Die Expression zweier Vertreter dieser Proteinfamilien - PIAS1 und SOCS2 - nimmt im Prostatakrebsgewebe mit steigender
Malignität signifikant zu. Die Zellen wachsen dadurch schneller. Die Gründe dafür: PIAS1 hemmt bei
dieser Erkrankung auch die Aktivität eines Wächters des Zellzyklus, des Tumorsuppressors „p21“, fördert
somit unkontrolliertes Zellwachstum. SOCS2 wirkt auf andere Weise onkogen, also krebsfördernd: In Prostatakrebszellen
ist der Androgenrezeptor-Signalweg besonders aktiv. Höfer konnte zeigen, dass die Expression von SOCS2 durch
männliche Hormone (Androgene) stark angeregt wird. „Auf einem solch hohen Niveau wirkt SOCS2 anschließend
nicht mehr inhibitorisch, sondern fördernd auf bestimmte Signalwege. Dies beschleunigt ebenso das Wachstum.
Regulieren wir SOCS2 oder PIAS1 in Prostatakrebszellen dagegen herunter, wird das Wachstum in vitro und in vivo
gestoppt. Diese Erkenntnisse bilden die Grundlage für die Entwicklung effizienterer Kombinationstherapien
bei Prostatakrebs“, betont die Nachwuchsforscherin.
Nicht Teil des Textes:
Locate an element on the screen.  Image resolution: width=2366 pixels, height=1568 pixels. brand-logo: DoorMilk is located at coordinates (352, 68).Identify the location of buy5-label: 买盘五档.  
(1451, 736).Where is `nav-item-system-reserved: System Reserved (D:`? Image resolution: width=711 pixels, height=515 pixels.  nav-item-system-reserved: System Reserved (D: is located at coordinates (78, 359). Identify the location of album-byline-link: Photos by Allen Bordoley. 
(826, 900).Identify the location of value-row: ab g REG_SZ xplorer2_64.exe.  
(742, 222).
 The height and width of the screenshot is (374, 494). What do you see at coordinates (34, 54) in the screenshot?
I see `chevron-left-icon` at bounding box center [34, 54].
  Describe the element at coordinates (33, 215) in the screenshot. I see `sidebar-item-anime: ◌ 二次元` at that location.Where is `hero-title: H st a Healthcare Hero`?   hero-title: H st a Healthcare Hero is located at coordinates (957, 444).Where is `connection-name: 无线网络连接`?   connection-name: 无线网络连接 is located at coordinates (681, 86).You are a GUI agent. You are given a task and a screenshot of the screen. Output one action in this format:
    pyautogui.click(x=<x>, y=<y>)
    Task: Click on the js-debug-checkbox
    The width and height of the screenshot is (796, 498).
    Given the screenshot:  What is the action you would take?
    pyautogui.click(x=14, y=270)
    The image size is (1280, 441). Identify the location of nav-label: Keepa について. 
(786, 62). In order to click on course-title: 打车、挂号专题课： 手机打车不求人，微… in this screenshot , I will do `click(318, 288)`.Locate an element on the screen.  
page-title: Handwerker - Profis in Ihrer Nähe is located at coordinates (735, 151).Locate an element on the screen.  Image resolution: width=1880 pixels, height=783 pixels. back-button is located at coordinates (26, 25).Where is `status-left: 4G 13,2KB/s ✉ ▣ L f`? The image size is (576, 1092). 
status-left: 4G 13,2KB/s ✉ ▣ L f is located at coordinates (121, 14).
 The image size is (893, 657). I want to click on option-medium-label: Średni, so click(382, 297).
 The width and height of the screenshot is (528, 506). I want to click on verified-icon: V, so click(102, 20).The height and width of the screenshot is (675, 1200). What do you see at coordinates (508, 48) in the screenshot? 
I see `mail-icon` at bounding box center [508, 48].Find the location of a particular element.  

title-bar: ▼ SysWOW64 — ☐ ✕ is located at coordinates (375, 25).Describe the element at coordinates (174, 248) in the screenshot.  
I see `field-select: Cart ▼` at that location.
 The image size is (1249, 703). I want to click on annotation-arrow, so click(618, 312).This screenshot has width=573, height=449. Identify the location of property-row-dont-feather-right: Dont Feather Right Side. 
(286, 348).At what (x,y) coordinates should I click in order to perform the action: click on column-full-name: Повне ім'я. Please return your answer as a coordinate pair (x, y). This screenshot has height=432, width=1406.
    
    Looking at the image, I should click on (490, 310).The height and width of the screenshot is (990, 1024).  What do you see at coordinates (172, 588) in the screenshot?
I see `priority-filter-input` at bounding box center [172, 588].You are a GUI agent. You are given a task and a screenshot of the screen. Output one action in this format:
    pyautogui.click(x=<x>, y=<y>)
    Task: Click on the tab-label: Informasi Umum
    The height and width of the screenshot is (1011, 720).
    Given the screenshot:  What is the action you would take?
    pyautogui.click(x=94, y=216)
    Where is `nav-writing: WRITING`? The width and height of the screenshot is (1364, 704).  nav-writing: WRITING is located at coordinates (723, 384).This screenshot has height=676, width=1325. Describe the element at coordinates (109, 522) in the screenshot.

Dr.in Julia Höfer publizierte ihre Ergebnisse bisher im „American Journal of Pathology“ sowie in „Endocrine
Related Cancer“. Sie wurde für ihre Forschungsarbeit mit dem Sanofi-Aventis-Preis sowie dem Innovationspreis
der Deutschen Gesellschaft für Urologie (DGU) ausgezeichnet. Gefördert wurde die junge Forscherin über
das Doktoratskolleg „Molekulare Zellbiologie und Onkologie (MCBO)“ in Innsbruck. Dazu erklärt die Rektorin
der Medizinischen Universität Innsbruck, o.Univ.-Prof.in Dr.in Helga Fritsch, „gezielte Nachwuchsförderung
hat einen hohen Stellenwert an der Medizinischen Universität Innsbruck. Gerade am Anfang einer wissenschaftlichen
Karriere, mit einem Erstprojekt, gibt es nur eine überschaubare Anzahl von Fördermöglichkeiten für
junge Forscherinnen und Forscher. Junge WissenschaftlerInnen sollten auf diesem Weg zur weiteren Forschungstätigkeit
allerdings motiviert werden. Für unseren Forschungsnachwuchs hat die Medizinische Universität Innsbruck
das spezielle MUI-Start Förderprogramm und einen Frauenförderpreis“.
Stichwort Prostatakrebs
Das Prostatakarzinom ist eine der häufigsten Krebserkrankungen der westlichen Welt mit entsprechenden Kosten
für das Gesundheitssystem und bisher nur im Frühstadium sehr gut behandelbar. Bei Prostatakrebs sind
grundsätzlich jene Mechanismen nicht im Detail bekannt, die zu Entartung, unkontrolliertem Wachstum und Streuung
der Zellen führen. Culigs Innsbrucker Gruppe erforscht als eine weniger in Mitteleuropa die Ursachen für
das Entstehen und Wachsen von Prostatakrebszellen und sorgte in den vergangenen Jahren kontinuierlich mit mehreren
international renommierten Beiträgen in der Scientific Community für Aufsehen.